The seafood linguine is a show stealer
photo: Paul Galipeau

Competent Mediterranean in the heart of Little Italy at Trella

Restaurants in Little Italy face a lot of stiff competition. With so many great places to dine at, I wondered if one of the newer kids on the block, Trella, would be up to the task. From the looks of things, they are doing a lot of things right but still have room to improve in some respects.

Banquet seating, glass doors, a bar decorated with row upon row of Grey Goose vodka bottles and a lofty ceiling create a contemporary look, though the '80s rock playing over the stereo system didn't quite fit with the upscale loungy feel of the restaurant. The large patio outside felt well insulated from the noise of the Queensway traffic in spite of the fact it was just steps away.

The rolls here weren't especially noteworthy, though the mixture of olives, balsamic vinegar and olive oil brought to the table with the bread was a nice touch.

After much debate over the extensive, mostly Mediterranean menu, my father and I settled on a couple of appetizers. His Greek salad was competently prepared with cucumbers, black olives, strips of red pepper, crumbled feta, a simple oregano-spiked vinaigrette and chunks of ripe, sweet tomatoes. The tomatoes were especially nice given that there's been a shortage of good tomatoes on the market lately due to crop failure south of the border. The appetizer portion of gnocchi in Gorgonzola cream was a delight. The luxuriously creamy sauce wasn't overpoweringly blue, and the red grapes in the dish were a welcome foil to all the heavy richness of the cream.

The Corleone
pizza had a nice thin crust and was topped with prosciutto, red peppers, pesto and goat cheese. Though the combination of ingredients was a tad salty, it was a successful dish nonetheless.
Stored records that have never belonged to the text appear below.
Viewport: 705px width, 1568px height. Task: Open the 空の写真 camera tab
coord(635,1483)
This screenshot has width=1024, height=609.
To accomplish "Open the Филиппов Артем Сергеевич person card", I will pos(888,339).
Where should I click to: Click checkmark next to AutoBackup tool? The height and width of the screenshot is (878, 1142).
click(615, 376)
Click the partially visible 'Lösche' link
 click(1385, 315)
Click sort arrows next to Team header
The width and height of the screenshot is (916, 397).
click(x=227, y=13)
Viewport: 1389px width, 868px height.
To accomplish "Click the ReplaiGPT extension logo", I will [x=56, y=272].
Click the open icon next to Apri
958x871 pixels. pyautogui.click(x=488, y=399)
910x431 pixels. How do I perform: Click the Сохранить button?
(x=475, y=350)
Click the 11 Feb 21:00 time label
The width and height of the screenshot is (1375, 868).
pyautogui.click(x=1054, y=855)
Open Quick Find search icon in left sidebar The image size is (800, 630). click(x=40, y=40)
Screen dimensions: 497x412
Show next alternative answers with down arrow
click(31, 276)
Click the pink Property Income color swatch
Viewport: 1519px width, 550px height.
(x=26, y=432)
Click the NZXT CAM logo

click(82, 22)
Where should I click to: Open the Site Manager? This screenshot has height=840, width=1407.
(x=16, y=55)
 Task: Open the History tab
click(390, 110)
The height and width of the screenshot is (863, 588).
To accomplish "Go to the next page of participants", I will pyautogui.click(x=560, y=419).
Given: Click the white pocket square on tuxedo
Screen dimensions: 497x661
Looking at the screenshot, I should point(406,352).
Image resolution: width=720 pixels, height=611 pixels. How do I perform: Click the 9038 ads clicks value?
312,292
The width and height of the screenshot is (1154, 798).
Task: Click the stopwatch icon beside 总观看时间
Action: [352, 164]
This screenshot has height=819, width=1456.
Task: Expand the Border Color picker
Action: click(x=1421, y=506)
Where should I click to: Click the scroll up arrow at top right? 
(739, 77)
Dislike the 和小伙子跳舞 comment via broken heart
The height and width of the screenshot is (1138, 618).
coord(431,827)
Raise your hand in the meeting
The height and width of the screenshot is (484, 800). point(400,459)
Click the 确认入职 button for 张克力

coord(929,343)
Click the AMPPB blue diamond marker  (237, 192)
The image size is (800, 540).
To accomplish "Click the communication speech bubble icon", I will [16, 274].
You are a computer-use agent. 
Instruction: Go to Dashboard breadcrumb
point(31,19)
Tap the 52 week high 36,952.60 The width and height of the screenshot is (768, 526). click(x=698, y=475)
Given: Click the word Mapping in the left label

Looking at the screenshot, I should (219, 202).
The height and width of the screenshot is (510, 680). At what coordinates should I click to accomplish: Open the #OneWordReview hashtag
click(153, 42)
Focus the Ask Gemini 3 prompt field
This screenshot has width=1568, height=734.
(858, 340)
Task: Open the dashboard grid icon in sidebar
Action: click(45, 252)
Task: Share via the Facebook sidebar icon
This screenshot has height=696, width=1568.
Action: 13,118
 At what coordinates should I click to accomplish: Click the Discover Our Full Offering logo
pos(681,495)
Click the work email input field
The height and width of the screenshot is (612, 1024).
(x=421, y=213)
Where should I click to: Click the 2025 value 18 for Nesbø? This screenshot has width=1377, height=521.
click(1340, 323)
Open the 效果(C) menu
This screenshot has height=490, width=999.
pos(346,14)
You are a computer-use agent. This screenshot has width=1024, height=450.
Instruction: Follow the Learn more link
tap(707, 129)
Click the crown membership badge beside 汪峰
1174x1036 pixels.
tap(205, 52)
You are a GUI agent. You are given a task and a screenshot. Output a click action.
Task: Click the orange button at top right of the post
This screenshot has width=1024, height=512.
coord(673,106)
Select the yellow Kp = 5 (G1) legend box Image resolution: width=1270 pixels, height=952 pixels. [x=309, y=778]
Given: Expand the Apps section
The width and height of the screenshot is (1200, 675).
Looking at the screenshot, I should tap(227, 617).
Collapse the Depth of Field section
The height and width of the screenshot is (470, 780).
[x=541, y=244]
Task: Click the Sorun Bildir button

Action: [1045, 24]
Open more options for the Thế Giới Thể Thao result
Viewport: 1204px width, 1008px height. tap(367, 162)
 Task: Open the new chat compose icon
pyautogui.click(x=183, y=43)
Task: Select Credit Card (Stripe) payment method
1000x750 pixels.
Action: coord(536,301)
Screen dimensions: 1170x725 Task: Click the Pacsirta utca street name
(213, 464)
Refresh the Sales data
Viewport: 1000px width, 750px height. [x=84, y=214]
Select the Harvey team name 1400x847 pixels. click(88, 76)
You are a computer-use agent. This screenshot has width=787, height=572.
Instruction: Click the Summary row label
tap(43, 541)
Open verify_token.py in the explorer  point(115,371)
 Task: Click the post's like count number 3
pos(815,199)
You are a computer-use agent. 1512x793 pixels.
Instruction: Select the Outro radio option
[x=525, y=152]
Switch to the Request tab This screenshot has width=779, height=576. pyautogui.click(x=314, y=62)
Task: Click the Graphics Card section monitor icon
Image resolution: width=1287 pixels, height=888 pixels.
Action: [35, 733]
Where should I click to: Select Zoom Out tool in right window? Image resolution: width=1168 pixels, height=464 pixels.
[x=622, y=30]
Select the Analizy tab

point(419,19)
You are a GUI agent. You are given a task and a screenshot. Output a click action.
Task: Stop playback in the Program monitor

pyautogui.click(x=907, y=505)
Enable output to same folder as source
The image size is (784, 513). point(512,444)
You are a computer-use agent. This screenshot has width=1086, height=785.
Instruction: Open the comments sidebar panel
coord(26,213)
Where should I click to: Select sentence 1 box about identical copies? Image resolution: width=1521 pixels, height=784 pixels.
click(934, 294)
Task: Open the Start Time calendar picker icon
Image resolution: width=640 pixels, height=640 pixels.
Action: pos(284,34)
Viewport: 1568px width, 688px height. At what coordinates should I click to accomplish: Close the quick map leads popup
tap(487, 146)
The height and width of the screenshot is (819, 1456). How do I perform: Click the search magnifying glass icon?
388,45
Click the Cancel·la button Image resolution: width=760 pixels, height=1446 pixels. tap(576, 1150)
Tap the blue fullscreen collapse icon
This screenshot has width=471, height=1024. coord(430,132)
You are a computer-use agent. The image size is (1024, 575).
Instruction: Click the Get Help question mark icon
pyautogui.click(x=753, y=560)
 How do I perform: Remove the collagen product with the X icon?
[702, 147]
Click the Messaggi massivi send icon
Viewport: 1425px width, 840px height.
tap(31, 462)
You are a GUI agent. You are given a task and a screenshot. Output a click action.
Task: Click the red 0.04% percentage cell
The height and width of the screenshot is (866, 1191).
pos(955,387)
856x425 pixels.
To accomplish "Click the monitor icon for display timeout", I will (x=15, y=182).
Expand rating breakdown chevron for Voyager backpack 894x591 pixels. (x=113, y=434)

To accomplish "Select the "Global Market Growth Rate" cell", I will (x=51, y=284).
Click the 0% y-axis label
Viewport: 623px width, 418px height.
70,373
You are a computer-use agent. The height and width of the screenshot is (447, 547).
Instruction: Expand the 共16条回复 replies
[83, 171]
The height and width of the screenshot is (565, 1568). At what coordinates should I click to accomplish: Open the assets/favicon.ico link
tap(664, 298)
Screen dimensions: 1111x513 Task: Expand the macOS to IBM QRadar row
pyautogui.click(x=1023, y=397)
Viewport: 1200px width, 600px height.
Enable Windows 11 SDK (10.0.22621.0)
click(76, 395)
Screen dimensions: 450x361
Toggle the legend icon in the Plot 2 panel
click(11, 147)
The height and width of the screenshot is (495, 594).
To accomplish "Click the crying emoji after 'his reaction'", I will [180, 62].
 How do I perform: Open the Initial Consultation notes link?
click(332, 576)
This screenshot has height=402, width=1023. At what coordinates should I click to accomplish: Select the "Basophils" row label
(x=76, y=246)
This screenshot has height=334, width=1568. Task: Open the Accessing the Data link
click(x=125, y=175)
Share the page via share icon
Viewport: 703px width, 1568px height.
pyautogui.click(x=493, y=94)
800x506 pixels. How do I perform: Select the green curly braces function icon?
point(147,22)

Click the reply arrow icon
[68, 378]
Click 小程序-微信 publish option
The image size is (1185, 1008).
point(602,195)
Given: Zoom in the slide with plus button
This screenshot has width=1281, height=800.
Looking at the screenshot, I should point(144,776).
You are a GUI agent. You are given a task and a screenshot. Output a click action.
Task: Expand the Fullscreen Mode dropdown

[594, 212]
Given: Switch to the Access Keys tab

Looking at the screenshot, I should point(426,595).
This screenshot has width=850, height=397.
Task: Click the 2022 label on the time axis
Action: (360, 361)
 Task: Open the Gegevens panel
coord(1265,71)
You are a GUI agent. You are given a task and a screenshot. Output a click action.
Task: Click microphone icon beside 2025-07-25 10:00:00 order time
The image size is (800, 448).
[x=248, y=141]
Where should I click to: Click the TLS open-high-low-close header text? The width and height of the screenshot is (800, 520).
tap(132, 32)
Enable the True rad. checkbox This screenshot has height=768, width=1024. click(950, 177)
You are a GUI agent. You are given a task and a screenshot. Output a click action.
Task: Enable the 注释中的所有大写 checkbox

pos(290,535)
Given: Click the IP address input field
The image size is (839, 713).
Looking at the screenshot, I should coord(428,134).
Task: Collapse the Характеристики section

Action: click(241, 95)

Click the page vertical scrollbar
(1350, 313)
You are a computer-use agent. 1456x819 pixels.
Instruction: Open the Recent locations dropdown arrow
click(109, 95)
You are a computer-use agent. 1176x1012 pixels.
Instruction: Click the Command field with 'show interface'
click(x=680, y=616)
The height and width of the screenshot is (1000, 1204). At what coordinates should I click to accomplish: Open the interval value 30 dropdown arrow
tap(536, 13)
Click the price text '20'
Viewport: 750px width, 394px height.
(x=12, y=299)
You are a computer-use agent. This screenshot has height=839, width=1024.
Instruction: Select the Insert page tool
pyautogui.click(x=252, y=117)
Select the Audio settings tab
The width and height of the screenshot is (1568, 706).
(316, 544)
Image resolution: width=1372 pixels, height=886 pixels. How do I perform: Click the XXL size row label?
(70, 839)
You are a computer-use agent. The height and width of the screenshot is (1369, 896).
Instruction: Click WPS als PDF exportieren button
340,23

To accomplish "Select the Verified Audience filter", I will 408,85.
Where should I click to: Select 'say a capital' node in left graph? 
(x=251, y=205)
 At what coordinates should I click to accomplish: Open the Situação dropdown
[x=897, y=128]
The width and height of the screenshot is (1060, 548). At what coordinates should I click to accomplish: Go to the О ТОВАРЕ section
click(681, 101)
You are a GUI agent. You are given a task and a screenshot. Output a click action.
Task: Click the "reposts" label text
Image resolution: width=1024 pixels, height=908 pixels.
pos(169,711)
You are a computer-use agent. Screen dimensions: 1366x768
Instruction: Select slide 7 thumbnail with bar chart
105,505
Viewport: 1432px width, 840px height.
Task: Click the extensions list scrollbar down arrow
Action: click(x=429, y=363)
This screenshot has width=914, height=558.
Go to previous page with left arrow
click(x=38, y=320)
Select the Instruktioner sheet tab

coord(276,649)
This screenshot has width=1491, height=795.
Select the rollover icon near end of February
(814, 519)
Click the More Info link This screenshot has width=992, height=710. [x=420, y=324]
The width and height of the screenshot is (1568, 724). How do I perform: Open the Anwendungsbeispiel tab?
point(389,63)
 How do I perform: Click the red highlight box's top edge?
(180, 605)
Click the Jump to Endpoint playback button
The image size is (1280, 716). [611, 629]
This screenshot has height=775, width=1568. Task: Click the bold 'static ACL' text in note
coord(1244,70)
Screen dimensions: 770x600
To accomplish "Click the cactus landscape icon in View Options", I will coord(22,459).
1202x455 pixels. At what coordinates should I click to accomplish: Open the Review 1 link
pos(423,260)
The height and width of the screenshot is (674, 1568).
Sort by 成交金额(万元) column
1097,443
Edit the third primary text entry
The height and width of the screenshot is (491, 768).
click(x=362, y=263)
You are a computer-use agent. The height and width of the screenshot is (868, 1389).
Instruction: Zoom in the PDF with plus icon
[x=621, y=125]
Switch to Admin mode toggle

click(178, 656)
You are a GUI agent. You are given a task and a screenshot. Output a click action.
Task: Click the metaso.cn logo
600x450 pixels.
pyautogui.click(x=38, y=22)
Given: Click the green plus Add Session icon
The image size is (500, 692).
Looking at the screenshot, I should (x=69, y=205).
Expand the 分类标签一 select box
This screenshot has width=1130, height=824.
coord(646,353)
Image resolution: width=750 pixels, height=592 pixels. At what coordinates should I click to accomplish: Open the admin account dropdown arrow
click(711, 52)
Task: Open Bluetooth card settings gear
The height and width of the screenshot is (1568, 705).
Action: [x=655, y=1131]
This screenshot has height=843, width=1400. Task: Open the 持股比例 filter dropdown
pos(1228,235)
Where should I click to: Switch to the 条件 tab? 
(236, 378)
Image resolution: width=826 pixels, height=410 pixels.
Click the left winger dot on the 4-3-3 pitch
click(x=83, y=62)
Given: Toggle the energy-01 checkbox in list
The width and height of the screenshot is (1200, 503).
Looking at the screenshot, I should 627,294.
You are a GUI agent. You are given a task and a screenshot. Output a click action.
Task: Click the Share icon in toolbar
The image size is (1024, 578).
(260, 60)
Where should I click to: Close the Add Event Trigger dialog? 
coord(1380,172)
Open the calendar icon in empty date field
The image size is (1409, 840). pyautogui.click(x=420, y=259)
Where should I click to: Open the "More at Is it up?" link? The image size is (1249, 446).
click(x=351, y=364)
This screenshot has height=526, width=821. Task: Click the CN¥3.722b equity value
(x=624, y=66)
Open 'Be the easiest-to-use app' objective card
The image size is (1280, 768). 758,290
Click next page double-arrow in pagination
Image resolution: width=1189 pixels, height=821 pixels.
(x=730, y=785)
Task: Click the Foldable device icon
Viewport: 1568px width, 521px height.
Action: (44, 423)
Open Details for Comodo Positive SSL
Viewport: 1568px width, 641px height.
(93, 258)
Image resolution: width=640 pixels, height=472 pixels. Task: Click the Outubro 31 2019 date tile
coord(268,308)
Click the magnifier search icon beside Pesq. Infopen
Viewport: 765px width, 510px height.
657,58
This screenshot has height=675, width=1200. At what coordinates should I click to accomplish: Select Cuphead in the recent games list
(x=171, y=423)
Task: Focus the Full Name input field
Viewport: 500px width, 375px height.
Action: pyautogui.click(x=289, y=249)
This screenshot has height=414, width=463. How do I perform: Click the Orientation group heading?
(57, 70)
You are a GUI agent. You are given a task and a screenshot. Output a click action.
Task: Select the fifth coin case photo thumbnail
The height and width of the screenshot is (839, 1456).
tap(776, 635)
The fettuccine alfredo with chicken was as it should be - rich and loaded with cream. The chicken had a nice charred flavour from the grill.

It was the seafood linguine in rosé sauce that was the star of the night. The dish presented beautifully, garnished with fresh basil and topped with mussels in the shell. The scallops and the shrimp in the dish were large and perfectly cooked. I'd recommend ordering this one in a heartbeat.

The desserts were not up to par with the rest of the food. I suspect they might have seen the inside of a freezer. With so many good bakeries in town, I find it hard to shell out more than a few bucks for something that wasn't made from scratch, but then my sweet tooth does have pretty high standards. My advice: Go for the great pasta and skip the dessert.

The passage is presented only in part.